For someone like me who is used to drinking Earl Grey with milk, it’s kind of awkward to have a real tea conversation. And Jenny knows tea. I showed her the photos of Gorreana tea plantations in the Azores (the only European tea plantations) and she immediately knows what kind of tea that is – she can tell that by the height of the bushes and the shape of the leaves. “In Taiwan, we have lower tea bushes. We would never let them grow that tall”, she says.

We’re sitting at a long, rectangular, wooden table: Ken and Sarah on my left, my boyfriend on my right and we’re all facing Jenny.


The conversation turns around oolong and its fermentation: light-fermented, medium-fermented or fully-fermented. Let me put it in layman’s terms – the lighter the fermentation, the lighter the colour will be. You see, what you need to know about tea is that many types of tea come from the same plant, Camellia Sinensis. The different types of tea (e.g. Black tea, Green tea, Pouchong tea, Oolong tea) are the result of differences in the tea manufacturing process (including the fermentation), and not due to different types of tea plants.

In total, we tasted six different types of tea:

  • Two types of High Mountain Oolong (can you imagine tea plantations on more than 3500m of altitude!!!)
  • High fermented oolong
  • Rock tea – which gained its name because the plant grows in cracks of rocks
  • Pu-er tea which is a variety of fermented tea produced in Yunnan province in China and which is almost as dark as coffee
  • Pu-er tea in Japanese teabags (for those who have no time to involve in a proper tea preparation)

We learnt about the types of leaves, the temperature of water needed for a perfect cuppa, how to inhale the steam from tea leaves, how to pass on a teapot to your neighbour and how to fully enjoy your tea once it reaches your taste buds.
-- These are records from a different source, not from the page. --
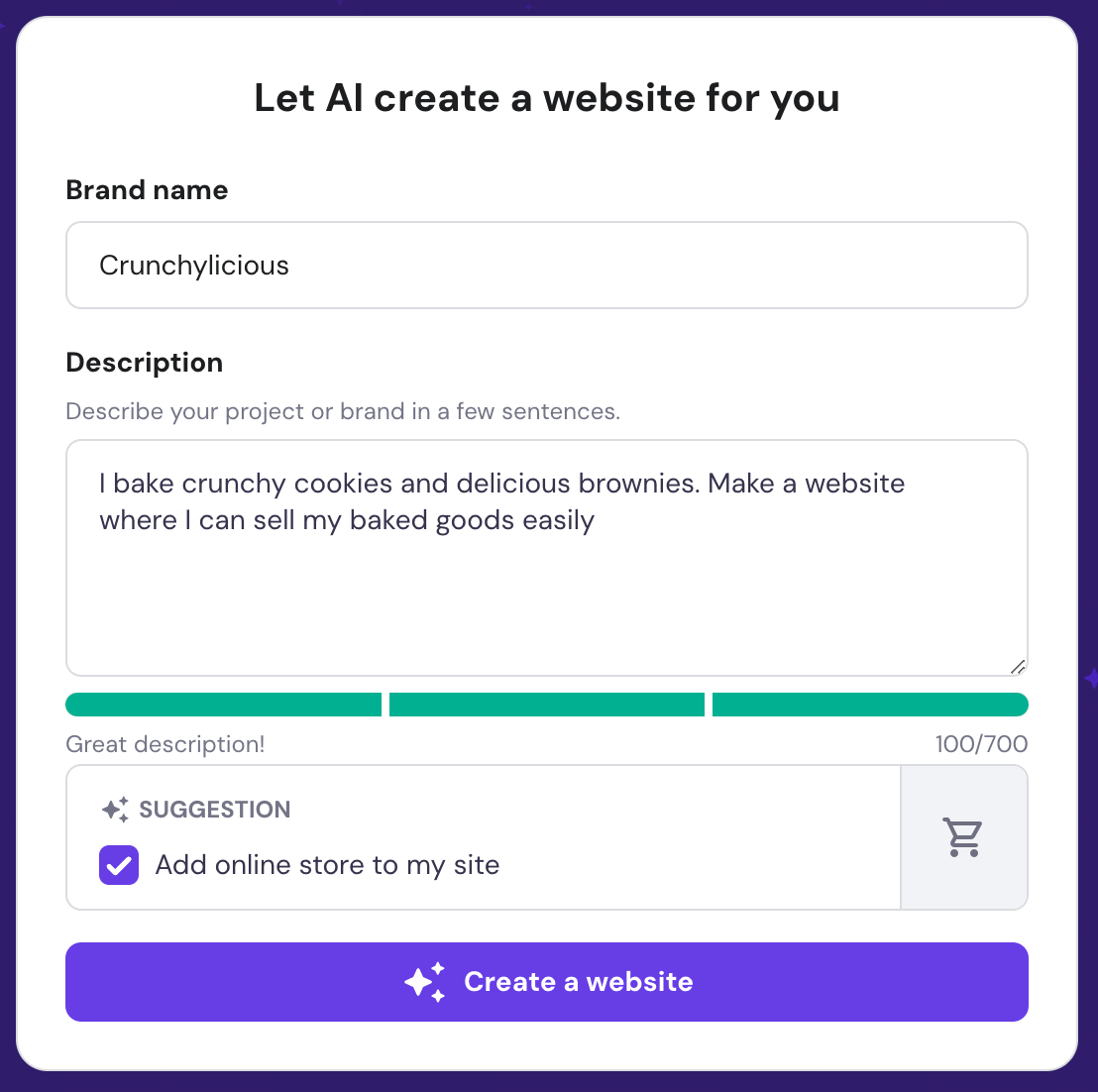Click the online store suggestion row
1098x1092 pixels.
[x=327, y=864]

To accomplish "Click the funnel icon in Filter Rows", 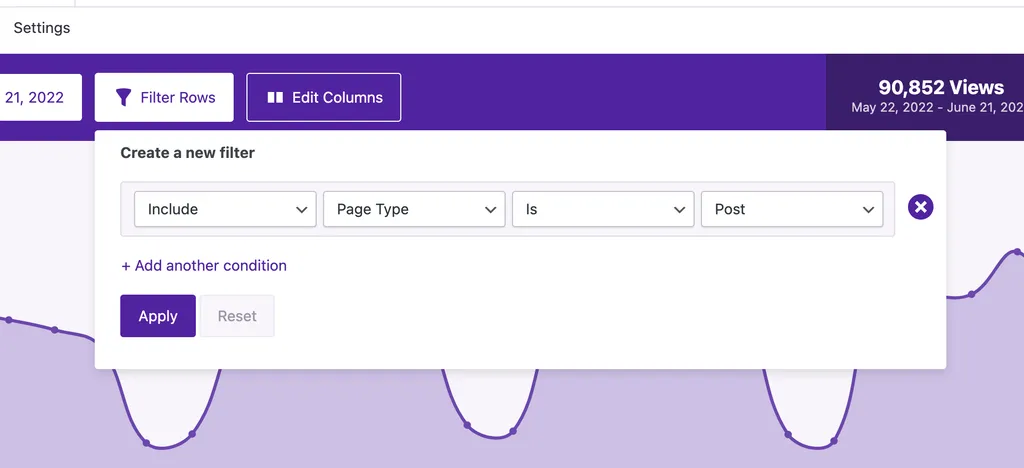I will 124,98.
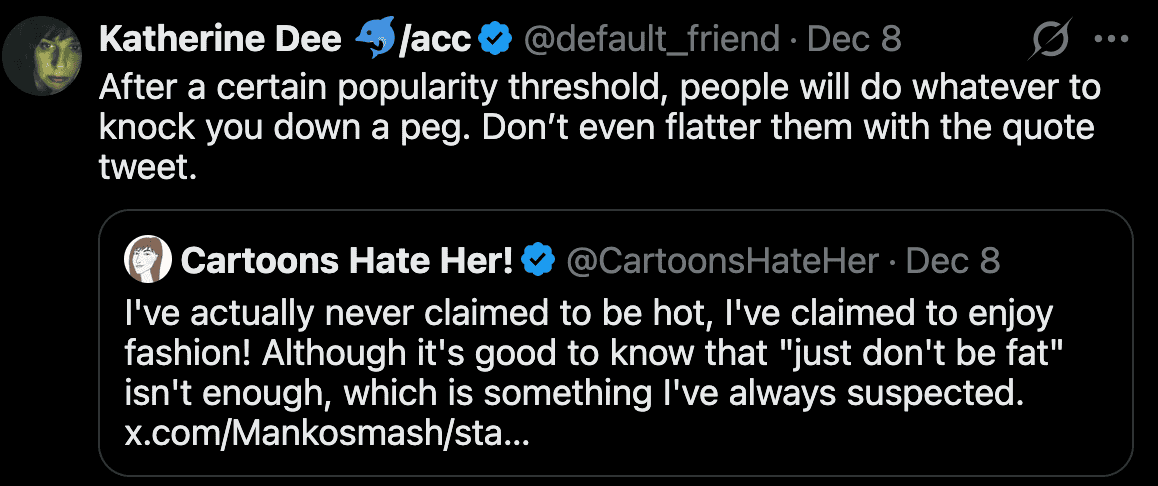
Task: Click the dolphin emoji in the display name
Action: 374,40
But Jenny is not only a tea master, she is also an excellent pastry chef. I can tell you that she can easily rival with any French pâtissier when it comes to her crème brulée.


Her tea house is cosy and the high ceiling makes it look even more spacious. Nothing sticks out, the white leather chairs are super comfy and the fake indoor living walls perfectly blend in. While we’re having a chat, a man comes in and asks if he can have a table for two. He is disappointed to hear that the shop will only open on 29 November.


Jenny’s tea house is not in the centre of Taipei but you can tell that it will be a success. All the ingredients are there…

Thank you Jenny for letting us discover the old ancestral tradition of your country – the tradition of drinking tea in Taiwan.